Exercise ->
The response must consist of every record, restated word for word.

(Records from a data source)
┌──

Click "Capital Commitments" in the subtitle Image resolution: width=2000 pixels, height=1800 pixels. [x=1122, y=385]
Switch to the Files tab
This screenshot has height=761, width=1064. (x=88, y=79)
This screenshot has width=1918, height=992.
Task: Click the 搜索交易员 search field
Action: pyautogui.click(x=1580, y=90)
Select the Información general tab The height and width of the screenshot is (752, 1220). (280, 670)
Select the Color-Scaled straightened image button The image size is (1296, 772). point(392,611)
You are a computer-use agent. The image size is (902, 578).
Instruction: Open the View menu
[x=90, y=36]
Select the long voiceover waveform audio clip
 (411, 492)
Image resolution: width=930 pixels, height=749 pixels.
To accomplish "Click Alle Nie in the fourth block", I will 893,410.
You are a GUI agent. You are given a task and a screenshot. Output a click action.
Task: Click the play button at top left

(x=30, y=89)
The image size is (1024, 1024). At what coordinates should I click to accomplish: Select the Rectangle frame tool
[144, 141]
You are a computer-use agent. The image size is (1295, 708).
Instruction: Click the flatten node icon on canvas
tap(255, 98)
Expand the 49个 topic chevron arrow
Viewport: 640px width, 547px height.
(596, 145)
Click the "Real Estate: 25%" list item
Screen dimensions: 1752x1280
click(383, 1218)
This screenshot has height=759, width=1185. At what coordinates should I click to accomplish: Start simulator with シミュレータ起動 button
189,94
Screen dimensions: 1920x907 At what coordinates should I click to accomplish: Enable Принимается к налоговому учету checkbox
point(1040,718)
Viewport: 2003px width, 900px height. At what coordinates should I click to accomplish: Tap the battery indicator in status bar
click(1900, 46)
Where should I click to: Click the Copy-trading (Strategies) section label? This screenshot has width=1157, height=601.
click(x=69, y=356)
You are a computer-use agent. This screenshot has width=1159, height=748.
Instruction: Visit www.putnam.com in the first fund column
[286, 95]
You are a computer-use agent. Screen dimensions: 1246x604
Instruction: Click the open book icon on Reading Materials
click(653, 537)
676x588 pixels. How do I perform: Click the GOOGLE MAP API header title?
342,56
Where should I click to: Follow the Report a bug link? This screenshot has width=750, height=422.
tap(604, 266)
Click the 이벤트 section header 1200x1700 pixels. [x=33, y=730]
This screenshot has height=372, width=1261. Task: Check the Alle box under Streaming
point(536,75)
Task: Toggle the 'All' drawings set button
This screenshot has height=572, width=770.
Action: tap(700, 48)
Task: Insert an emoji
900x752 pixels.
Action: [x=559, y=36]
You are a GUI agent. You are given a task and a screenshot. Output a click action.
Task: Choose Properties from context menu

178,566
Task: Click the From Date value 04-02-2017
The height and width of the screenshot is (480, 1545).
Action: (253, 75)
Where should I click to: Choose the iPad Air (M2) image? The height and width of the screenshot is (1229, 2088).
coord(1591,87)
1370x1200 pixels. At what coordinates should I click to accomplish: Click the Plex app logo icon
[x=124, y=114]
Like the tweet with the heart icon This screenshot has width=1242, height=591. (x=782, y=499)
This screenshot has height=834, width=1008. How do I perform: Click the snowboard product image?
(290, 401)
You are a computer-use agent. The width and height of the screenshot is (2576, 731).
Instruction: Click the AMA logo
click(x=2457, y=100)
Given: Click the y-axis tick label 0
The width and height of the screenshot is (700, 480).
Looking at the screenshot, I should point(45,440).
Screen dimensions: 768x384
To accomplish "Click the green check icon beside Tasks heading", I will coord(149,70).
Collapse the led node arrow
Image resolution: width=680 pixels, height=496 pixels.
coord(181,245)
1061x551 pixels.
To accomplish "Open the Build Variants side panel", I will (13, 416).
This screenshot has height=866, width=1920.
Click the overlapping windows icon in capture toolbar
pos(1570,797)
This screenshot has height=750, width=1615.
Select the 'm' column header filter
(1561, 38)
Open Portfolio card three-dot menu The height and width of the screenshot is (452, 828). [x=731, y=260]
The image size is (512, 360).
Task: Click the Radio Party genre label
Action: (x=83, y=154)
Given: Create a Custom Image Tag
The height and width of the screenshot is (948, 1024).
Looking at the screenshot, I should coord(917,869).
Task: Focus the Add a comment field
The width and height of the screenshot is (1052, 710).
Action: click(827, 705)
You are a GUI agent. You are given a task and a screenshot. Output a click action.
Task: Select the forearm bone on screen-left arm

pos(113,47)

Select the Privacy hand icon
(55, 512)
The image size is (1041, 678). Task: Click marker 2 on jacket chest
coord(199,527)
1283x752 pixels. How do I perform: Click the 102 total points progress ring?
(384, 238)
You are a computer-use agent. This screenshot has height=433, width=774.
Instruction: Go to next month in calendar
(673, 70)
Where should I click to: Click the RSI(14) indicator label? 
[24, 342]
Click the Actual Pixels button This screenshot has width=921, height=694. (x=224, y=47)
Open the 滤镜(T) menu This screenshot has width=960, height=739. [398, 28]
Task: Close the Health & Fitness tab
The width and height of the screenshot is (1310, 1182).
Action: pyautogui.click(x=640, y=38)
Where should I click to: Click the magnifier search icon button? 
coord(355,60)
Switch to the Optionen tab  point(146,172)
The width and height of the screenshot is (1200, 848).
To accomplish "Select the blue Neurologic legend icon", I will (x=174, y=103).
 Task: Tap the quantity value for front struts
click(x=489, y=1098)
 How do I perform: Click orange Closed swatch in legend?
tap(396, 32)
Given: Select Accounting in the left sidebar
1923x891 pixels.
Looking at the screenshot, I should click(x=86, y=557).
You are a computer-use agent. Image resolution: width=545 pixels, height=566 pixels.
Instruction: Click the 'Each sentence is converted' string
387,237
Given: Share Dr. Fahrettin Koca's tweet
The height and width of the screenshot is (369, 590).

└──

Task answer ->
Click "Capital Commitments" in the subtitle Image resolution: width=2000 pixels, height=1800 pixels. [x=1122, y=385]
Switch to the Files tab
This screenshot has height=761, width=1064. (x=88, y=79)
This screenshot has width=1918, height=992.
Task: Click the 搜索交易员 search field
Action: pyautogui.click(x=1580, y=90)
Select the Información general tab The height and width of the screenshot is (752, 1220). (280, 670)
Select the Color-Scaled straightened image button The image size is (1296, 772). point(392,611)
You are a computer-use agent. The image size is (902, 578).
Instruction: Open the View menu
[x=90, y=36]
Select the long voiceover waveform audio clip
 (411, 492)
Image resolution: width=930 pixels, height=749 pixels.
To accomplish "Click Alle Nie in the fourth block", I will 893,410.
You are a GUI agent. You are given a task and a screenshot. Output a click action.
Task: Click the play button at top left

(x=30, y=89)
The image size is (1024, 1024). At what coordinates should I click to accomplish: Select the Rectangle frame tool
[144, 141]
You are a computer-use agent. The image size is (1295, 708).
Instruction: Click the flatten node icon on canvas
tap(255, 98)
Expand the 49个 topic chevron arrow
Viewport: 640px width, 547px height.
(596, 145)
Click the "Real Estate: 25%" list item
Screen dimensions: 1752x1280
click(383, 1218)
This screenshot has height=759, width=1185. At what coordinates should I click to accomplish: Start simulator with シミュレータ起動 button
189,94
Screen dimensions: 1920x907 At what coordinates should I click to accomplish: Enable Принимается к налоговому учету checkbox
point(1040,718)
Viewport: 2003px width, 900px height. At what coordinates should I click to accomplish: Tap the battery indicator in status bar
click(1900, 46)
Where should I click to: Click the Copy-trading (Strategies) section label? This screenshot has width=1157, height=601.
click(x=69, y=356)
You are a computer-use agent. This screenshot has width=1159, height=748.
Instruction: Visit www.putnam.com in the first fund column
[286, 95]
You are a computer-use agent. Screen dimensions: 1246x604
Instruction: Click the open book icon on Reading Materials
click(653, 537)
676x588 pixels. How do I perform: Click the GOOGLE MAP API header title?
342,56
Where should I click to: Follow the Report a bug link? This screenshot has width=750, height=422.
tap(604, 266)
Click the 이벤트 section header 1200x1700 pixels. [x=33, y=730]
This screenshot has height=372, width=1261. Task: Check the Alle box under Streaming
point(536,75)
Task: Toggle the 'All' drawings set button
This screenshot has height=572, width=770.
Action: tap(700, 48)
Task: Insert an emoji
900x752 pixels.
Action: [x=559, y=36]
You are a GUI agent. You are given a task and a screenshot. Output a click action.
Task: Choose Properties from context menu

178,566
Task: Click the From Date value 04-02-2017
The height and width of the screenshot is (480, 1545).
Action: (253, 75)
Where should I click to: Choose the iPad Air (M2) image? The height and width of the screenshot is (1229, 2088).
coord(1591,87)
1370x1200 pixels. At what coordinates should I click to accomplish: Click the Plex app logo icon
[x=124, y=114]
Like the tweet with the heart icon This screenshot has width=1242, height=591. (x=782, y=499)
This screenshot has height=834, width=1008. How do I perform: Click the snowboard product image?
(290, 401)
You are a computer-use agent. The width and height of the screenshot is (2576, 731).
Instruction: Click the AMA logo
click(x=2457, y=100)
Given: Click the y-axis tick label 0
The width and height of the screenshot is (700, 480).
Looking at the screenshot, I should point(45,440).
Screen dimensions: 768x384
To accomplish "Click the green check icon beside Tasks heading", I will coord(149,70).
Collapse the led node arrow
Image resolution: width=680 pixels, height=496 pixels.
coord(181,245)
1061x551 pixels.
To accomplish "Open the Build Variants side panel", I will (13, 416).
This screenshot has height=866, width=1920.
Click the overlapping windows icon in capture toolbar
pos(1570,797)
This screenshot has height=750, width=1615.
Select the 'm' column header filter
(1561, 38)
Open Portfolio card three-dot menu The height and width of the screenshot is (452, 828). [x=731, y=260]
The image size is (512, 360).
Task: Click the Radio Party genre label
Action: (x=83, y=154)
Given: Create a Custom Image Tag
The height and width of the screenshot is (948, 1024).
Looking at the screenshot, I should coord(917,869).
Task: Focus the Add a comment field
The width and height of the screenshot is (1052, 710).
Action: click(827, 705)
You are a GUI agent. You are given a task and a screenshot. Output a click action.
Task: Select the forearm bone on screen-left arm

pos(113,47)

Select the Privacy hand icon
(55, 512)
The image size is (1041, 678). Task: Click marker 2 on jacket chest
coord(199,527)
1283x752 pixels. How do I perform: Click the 102 total points progress ring?
(384, 238)
You are a computer-use agent. This screenshot has height=433, width=774.
Instruction: Go to next month in calendar
(673, 70)
Where should I click to: Click the RSI(14) indicator label? 
[24, 342]
Click the Actual Pixels button This screenshot has width=921, height=694. (x=224, y=47)
Open the 滤镜(T) menu This screenshot has width=960, height=739. [398, 28]
Task: Close the Health & Fitness tab
The width and height of the screenshot is (1310, 1182).
Action: pyautogui.click(x=640, y=38)
Where should I click to: Click the magnifier search icon button? 
coord(355,60)
Switch to the Optionen tab  point(146,172)
The width and height of the screenshot is (1200, 848).
To accomplish "Select the blue Neurologic legend icon", I will (x=174, y=103).
 Task: Tap the quantity value for front struts
click(x=489, y=1098)
 How do I perform: Click orange Closed swatch in legend?
tap(396, 32)
Given: Select Accounting in the left sidebar
1923x891 pixels.
Looking at the screenshot, I should click(x=86, y=557).
You are a computer-use agent. Image resolution: width=545 pixels, height=566 pixels.
Instruction: Click the 'Each sentence is converted' string
387,237
Given: Share Dr. Fahrettin Koca's tweet
The height and width of the screenshot is (369, 590).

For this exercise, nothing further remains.